- **Exercise prompt**
Copy every item below word for word, keeping each line as it stands.

++++ Stored rows

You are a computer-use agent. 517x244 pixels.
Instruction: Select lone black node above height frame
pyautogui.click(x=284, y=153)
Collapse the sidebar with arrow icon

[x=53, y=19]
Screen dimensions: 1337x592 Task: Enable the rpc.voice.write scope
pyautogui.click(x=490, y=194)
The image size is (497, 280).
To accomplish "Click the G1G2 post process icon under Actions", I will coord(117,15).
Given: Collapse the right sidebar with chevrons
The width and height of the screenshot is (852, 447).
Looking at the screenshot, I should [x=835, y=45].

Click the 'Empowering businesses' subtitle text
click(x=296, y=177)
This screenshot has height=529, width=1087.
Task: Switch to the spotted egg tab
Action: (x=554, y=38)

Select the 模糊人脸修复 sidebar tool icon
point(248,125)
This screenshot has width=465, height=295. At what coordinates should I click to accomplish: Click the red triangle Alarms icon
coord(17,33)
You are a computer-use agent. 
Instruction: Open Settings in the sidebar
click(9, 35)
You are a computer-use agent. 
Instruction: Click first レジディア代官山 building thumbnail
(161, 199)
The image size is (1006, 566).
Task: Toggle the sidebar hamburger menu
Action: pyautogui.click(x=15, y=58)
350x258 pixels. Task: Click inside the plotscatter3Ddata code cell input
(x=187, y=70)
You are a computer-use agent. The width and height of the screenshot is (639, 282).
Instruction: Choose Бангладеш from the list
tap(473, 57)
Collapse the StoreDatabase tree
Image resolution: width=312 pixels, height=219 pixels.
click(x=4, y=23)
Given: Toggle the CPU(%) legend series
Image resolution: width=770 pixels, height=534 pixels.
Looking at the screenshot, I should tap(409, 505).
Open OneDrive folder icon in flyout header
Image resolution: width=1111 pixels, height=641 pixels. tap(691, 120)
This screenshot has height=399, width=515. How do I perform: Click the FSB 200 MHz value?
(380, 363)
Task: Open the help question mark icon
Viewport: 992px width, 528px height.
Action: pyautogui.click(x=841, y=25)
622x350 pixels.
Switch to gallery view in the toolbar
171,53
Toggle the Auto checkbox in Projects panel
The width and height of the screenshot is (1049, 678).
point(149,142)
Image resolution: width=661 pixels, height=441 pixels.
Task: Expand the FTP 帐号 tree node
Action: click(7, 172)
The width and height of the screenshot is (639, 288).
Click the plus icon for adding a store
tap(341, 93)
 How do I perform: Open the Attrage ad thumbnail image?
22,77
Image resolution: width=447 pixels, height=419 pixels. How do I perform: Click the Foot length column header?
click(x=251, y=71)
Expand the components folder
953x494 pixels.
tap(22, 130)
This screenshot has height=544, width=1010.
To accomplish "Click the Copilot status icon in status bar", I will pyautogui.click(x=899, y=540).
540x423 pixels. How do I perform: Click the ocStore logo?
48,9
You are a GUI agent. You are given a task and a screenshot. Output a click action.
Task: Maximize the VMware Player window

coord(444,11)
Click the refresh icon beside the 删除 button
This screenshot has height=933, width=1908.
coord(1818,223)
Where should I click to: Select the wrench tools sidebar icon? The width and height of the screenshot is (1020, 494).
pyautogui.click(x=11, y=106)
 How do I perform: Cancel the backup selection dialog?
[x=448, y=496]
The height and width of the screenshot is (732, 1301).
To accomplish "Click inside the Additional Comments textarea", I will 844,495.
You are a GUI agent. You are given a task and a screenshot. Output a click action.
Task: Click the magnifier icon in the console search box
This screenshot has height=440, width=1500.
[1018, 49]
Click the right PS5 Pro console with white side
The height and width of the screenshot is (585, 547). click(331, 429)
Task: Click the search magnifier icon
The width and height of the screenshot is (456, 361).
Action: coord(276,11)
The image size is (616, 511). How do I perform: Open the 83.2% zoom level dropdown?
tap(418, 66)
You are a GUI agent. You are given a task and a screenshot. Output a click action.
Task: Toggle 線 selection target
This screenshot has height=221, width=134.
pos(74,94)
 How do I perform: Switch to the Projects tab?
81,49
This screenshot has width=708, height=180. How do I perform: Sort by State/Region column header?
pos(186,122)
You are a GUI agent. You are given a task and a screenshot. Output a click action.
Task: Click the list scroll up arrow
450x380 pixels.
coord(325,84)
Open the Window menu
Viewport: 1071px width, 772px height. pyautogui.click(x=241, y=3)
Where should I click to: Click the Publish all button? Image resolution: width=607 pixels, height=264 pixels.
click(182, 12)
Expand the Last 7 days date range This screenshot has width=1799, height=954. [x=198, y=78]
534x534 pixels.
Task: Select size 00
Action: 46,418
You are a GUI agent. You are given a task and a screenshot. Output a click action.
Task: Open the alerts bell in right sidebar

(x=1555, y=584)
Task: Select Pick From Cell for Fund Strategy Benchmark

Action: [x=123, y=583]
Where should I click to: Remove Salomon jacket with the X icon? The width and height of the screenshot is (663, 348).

++++++++

- **Result of this exercise**
You are a computer-use agent. 517x244 pixels.
Instruction: Select lone black node above height frame
pyautogui.click(x=284, y=153)
Collapse the sidebar with arrow icon

[x=53, y=19]
Screen dimensions: 1337x592 Task: Enable the rpc.voice.write scope
pyautogui.click(x=490, y=194)
The image size is (497, 280).
To accomplish "Click the G1G2 post process icon under Actions", I will coord(117,15).
Given: Collapse the right sidebar with chevrons
The width and height of the screenshot is (852, 447).
Looking at the screenshot, I should [x=835, y=45].

Click the 'Empowering businesses' subtitle text
click(x=296, y=177)
This screenshot has height=529, width=1087.
Task: Switch to the spotted egg tab
Action: (x=554, y=38)

Select the 模糊人脸修复 sidebar tool icon
point(248,125)
This screenshot has width=465, height=295. At what coordinates should I click to accomplish: Click the red triangle Alarms icon
coord(17,33)
You are a computer-use agent. 
Instruction: Open Settings in the sidebar
click(9, 35)
You are a computer-use agent. 
Instruction: Click first レジディア代官山 building thumbnail
(161, 199)
The image size is (1006, 566).
Task: Toggle the sidebar hamburger menu
Action: pyautogui.click(x=15, y=58)
350x258 pixels. Task: Click inside the plotscatter3Ddata code cell input
(x=187, y=70)
You are a computer-use agent. The width and height of the screenshot is (639, 282).
Instruction: Choose Бангладеш from the list
tap(473, 57)
Collapse the StoreDatabase tree
Image resolution: width=312 pixels, height=219 pixels.
click(x=4, y=23)
Given: Toggle the CPU(%) legend series
Image resolution: width=770 pixels, height=534 pixels.
Looking at the screenshot, I should tap(409, 505).
Open OneDrive folder icon in flyout header
Image resolution: width=1111 pixels, height=641 pixels. tap(691, 120)
This screenshot has height=399, width=515. How do I perform: Click the FSB 200 MHz value?
(380, 363)
Task: Open the help question mark icon
Viewport: 992px width, 528px height.
Action: pyautogui.click(x=841, y=25)
622x350 pixels.
Switch to gallery view in the toolbar
171,53
Toggle the Auto checkbox in Projects panel
The width and height of the screenshot is (1049, 678).
point(149,142)
Image resolution: width=661 pixels, height=441 pixels.
Task: Expand the FTP 帐号 tree node
Action: click(7, 172)
The width and height of the screenshot is (639, 288).
Click the plus icon for adding a store
tap(341, 93)
 How do I perform: Open the Attrage ad thumbnail image?
22,77
Image resolution: width=447 pixels, height=419 pixels. How do I perform: Click the Foot length column header?
click(x=251, y=71)
Expand the components folder
953x494 pixels.
tap(22, 130)
This screenshot has height=544, width=1010.
To accomplish "Click the Copilot status icon in status bar", I will pyautogui.click(x=899, y=540).
540x423 pixels. How do I perform: Click the ocStore logo?
48,9
You are a GUI agent. You are given a task and a screenshot. Output a click action.
Task: Maximize the VMware Player window

coord(444,11)
Click the refresh icon beside the 删除 button
This screenshot has height=933, width=1908.
coord(1818,223)
Where should I click to: Select the wrench tools sidebar icon? The width and height of the screenshot is (1020, 494).
pyautogui.click(x=11, y=106)
 How do I perform: Cancel the backup selection dialog?
[x=448, y=496]
The height and width of the screenshot is (732, 1301).
To accomplish "Click inside the Additional Comments textarea", I will 844,495.
You are a GUI agent. You are given a task and a screenshot. Output a click action.
Task: Click the magnifier icon in the console search box
This screenshot has height=440, width=1500.
[1018, 49]
Click the right PS5 Pro console with white side
The height and width of the screenshot is (585, 547). click(331, 429)
Task: Click the search magnifier icon
The width and height of the screenshot is (456, 361).
Action: coord(276,11)
The image size is (616, 511). How do I perform: Open the 83.2% zoom level dropdown?
tap(418, 66)
You are a GUI agent. You are given a task and a screenshot. Output a click action.
Task: Toggle 線 selection target
This screenshot has height=221, width=134.
pos(74,94)
 How do I perform: Switch to the Projects tab?
81,49
This screenshot has width=708, height=180. How do I perform: Sort by State/Region column header?
pos(186,122)
You are a GUI agent. You are given a task and a screenshot. Output a click action.
Task: Click the list scroll up arrow
450x380 pixels.
coord(325,84)
Open the Window menu
Viewport: 1071px width, 772px height. pyautogui.click(x=241, y=3)
Where should I click to: Click the Publish all button? Image resolution: width=607 pixels, height=264 pixels.
click(182, 12)
Expand the Last 7 days date range This screenshot has width=1799, height=954. [x=198, y=78]
534x534 pixels.
Task: Select size 00
Action: 46,418
You are a GUI agent. You are given a task and a screenshot. Output a click action.
Task: Open the alerts bell in right sidebar

(x=1555, y=584)
Task: Select Pick From Cell for Fund Strategy Benchmark

Action: [x=123, y=583]
Where should I click to: Remove Salomon jacket with the X icon? The width and height of the screenshot is (663, 348).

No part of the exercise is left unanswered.